Ceci tout à fait en contradiction avec le texte du roman : connaissant (le Champi) toutes les traînes, tous les bouts de sac, toutes les coursières, toutes les traques et jusqu’aux échaliers des bouchures par le plus court chemin de terre « . Mais on peut opposer que les gués rencontrés se trouvent en terrain plat et non au bas d’une descente. En revanche, quand on vient du Nord de Mers-sur-Indre, tout concorde. Au bas du chemin du Plessis on trouve le gué du loup en arrivant sur la commune de Mers, au bord de la Vauvre, au moulin de la Rame.
C’est peut-être un indice à prendre au deuxième degré, dans le pré du dessus, que longe l’ancien chemin de Montipouret au Moulin Guérin, à 200 mètres des bâtiments, car ici il y a une source. Aujourd’hui la fontaine est tellement envahie par les joncs, par toutes sortes d’autres herbes aquatiques et les ronces, qu’on devine son eau plutôt qu’on ne la voit. Son écoulement est cependant toujours marqué par une ligne de joncs et lorsqu’en période de grande sécheresse son eau fut captée par la baguette et le pendule d’un sourcier d’Argenton-sur-Creuse, pour approvisionner la ferme, dans la mesure de sa capacité, il fut découvert qu’elle avait pu alimenter un lavoir. Beaucoup de lecteurs vont penser comme moi que des indications dans le roman permettent de faire avancer notre discussion sur le Moulin de François le Champi et surtout, permettent d’avancer le nom du moulin de la Rame , dont les bâtiments existeraient encore. Il y a beaucoup de moulins dans les romans de George Sand. Mais si la plupart existent réellement, comme celui d’Angibault, attention, d’autres peuvent être dotés d’un patronyme de fiction et n’existeraient pas « nominativement ». Le Cormouer (à l’ombrage du cormier) se situe au bord de la Vauvre, au sud de Mers.

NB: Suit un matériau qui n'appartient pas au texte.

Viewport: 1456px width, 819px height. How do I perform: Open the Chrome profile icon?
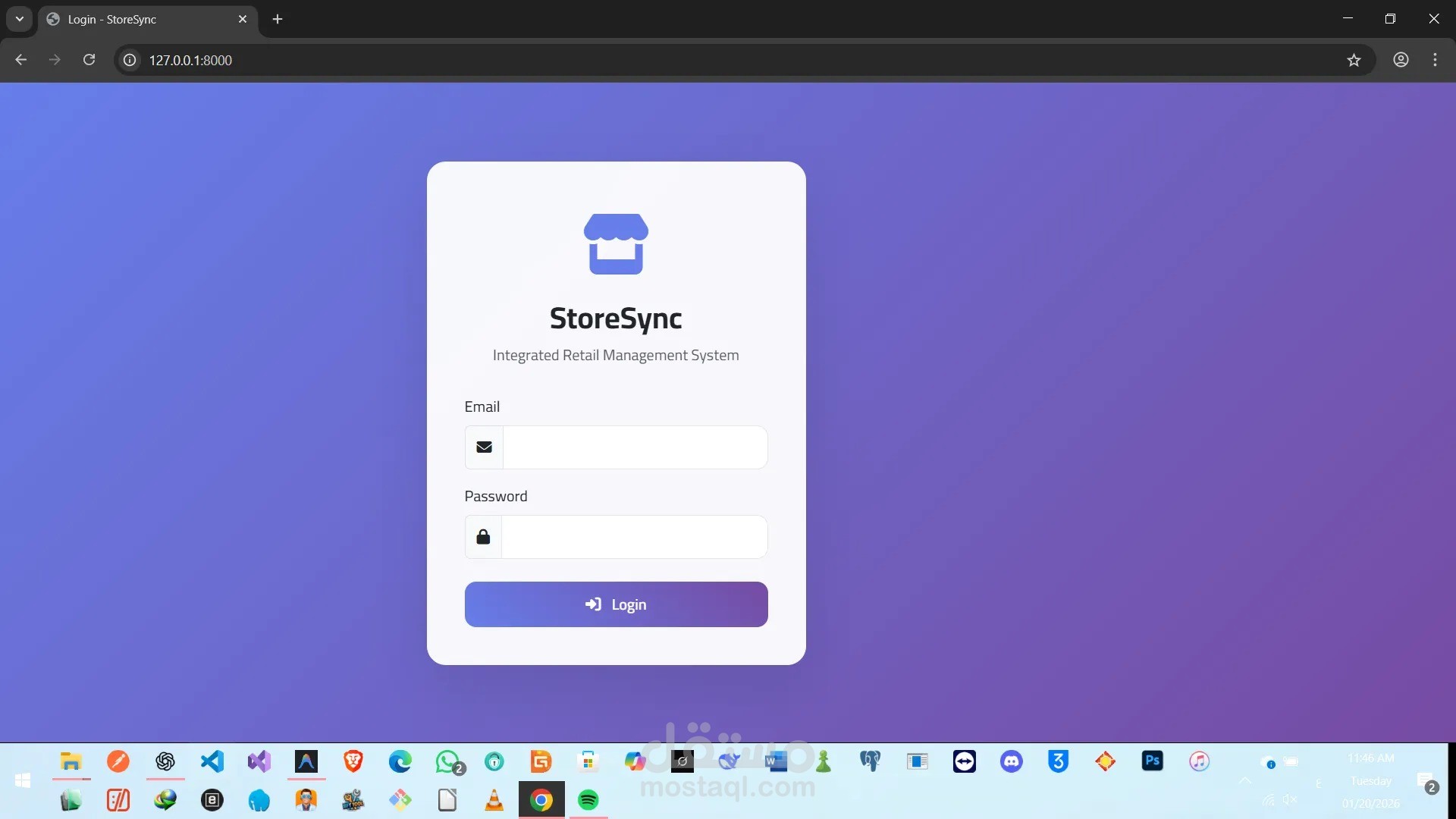1401,60
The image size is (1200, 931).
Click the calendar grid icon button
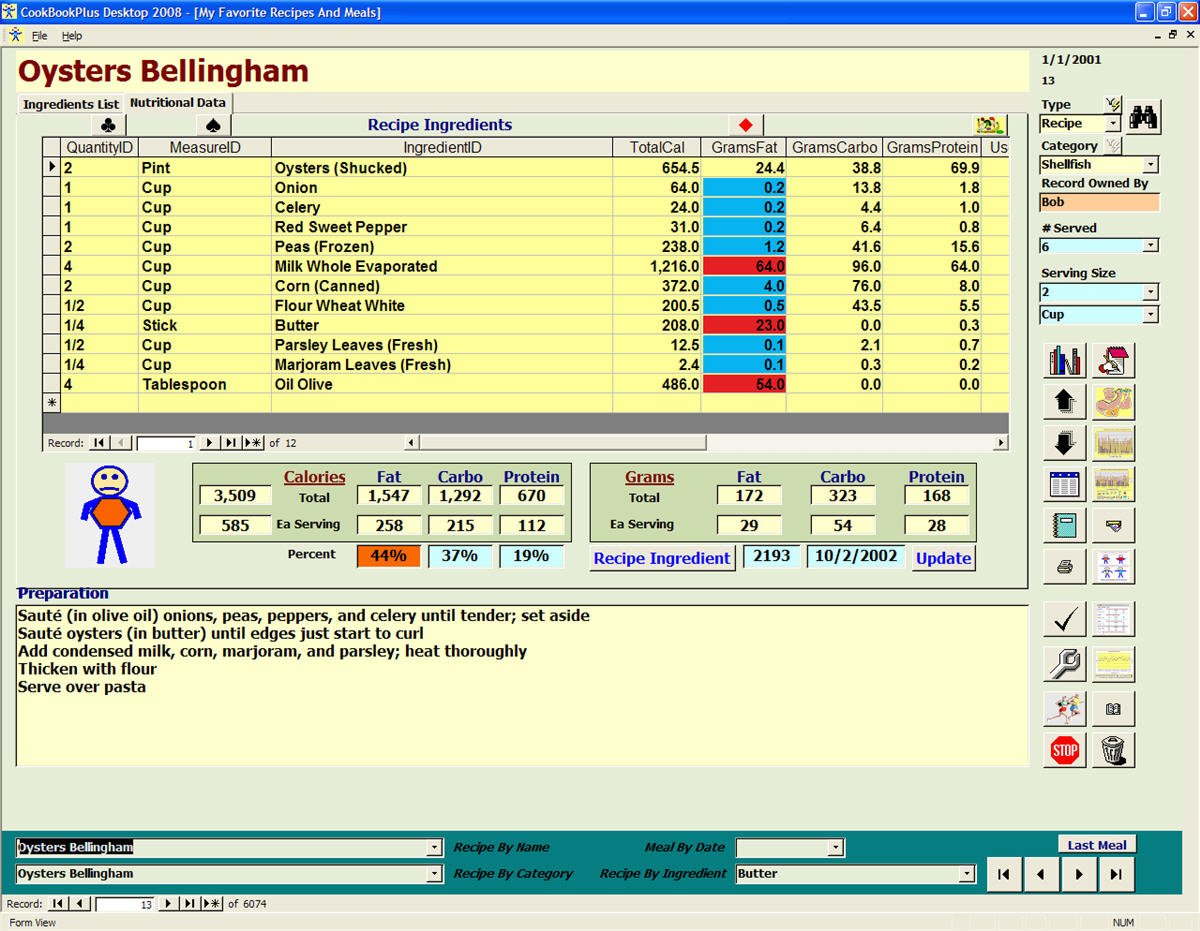[1064, 485]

Pourquoi le Champi viendrait-il du Nord-Est, lui qui est parti d’Aigurande au Sud-Ouest ? La Zabelle à probablement la réponse.
Quoi qu’il est soit, je pense qu’il y avait deux solutions à la réponse : un itinéraire vraisemblable sans aboutissement, ou bien une arrivée à un moulin que trop de coïncidences désignent après cette battue de campagne.